Russell Group Conference

In our internal discussions we focussed on pressing issues including the impact of inflation on our staff and students and our continuing efforts to lobby government to increase students’ maintenance loans. You will have seen that we are now providing further cost of living funding to another 10,000 students. Combined with the earlier support we believe that this is the most generous student support in the sector. We also talked extensively about the value of Horizon Europe, major delays in security approvals for international students and staff, ongoing industrial action and the implications of new legislation on lifelong learning and on freedom of speech.
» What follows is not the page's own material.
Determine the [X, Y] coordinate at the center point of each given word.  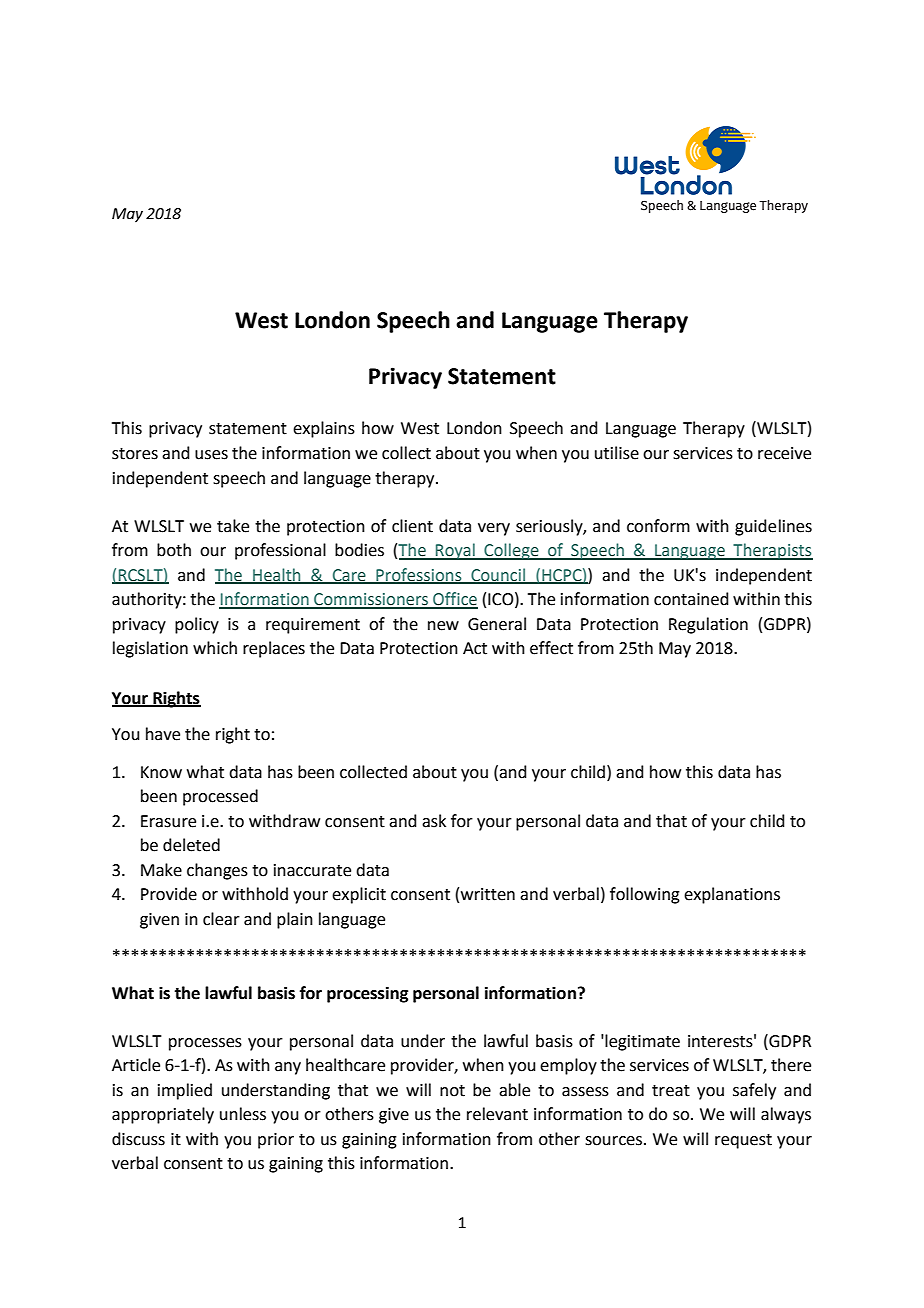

External speakers included the Shadow Minister for Higher Education, Matt Western. From other speakers we heard positive viewpoints on the public and the current government’s views of universities and research, including that the government is really committed to research and innovation and levelling up. This counterbalanced somewhat depressing talks from experts on the future global and UK financial position. There was also a fascinating session on the use of AI in teaching and assessment including online tools such as ChatGPT. We were told that we shouldn’t ignore platforms such as ChatGPT, we can’t ‘outrun’ them, so we must embrace them. Our Vice-President for Teaching, Learning and Students Professor April McMahon has written a Viewpoint blog exploring the impact of ChatGPT.

School visit

Students in the School of Engineering raised questions about industrial action and the impact on some of their studies, student occupations, IT infrastructure and strengthening the roles of student-staff liaison committees. In the meeting with staff, we talked about delays in government security approval for projects and people, support for EDI, IT infrastructure (the meeting unfortunately coincided with a Wi-Fi outage in MECD), technical and PS staff shortages, health and safety reporting, ChatGPT and developing collaborations between Engineering and the health disciplines. The latter was timely as the new Christabel Pankhurst building has just been handed over.

International

I met John Edwards, His Majesty's Trade Commissioner for China. I’ve previously met John several times in China. He said that life in China was returning to normal after prolonged COVID lockdowns and people are starting to travel again. I reported very strong student applications from China but also concerns about delays in approving research collaborations and student and staff visas.

Board committees

The Board nominations committee met this week to consider new members of the Board to replace those who have retired, and the election of Senate and a Professional Services staff member.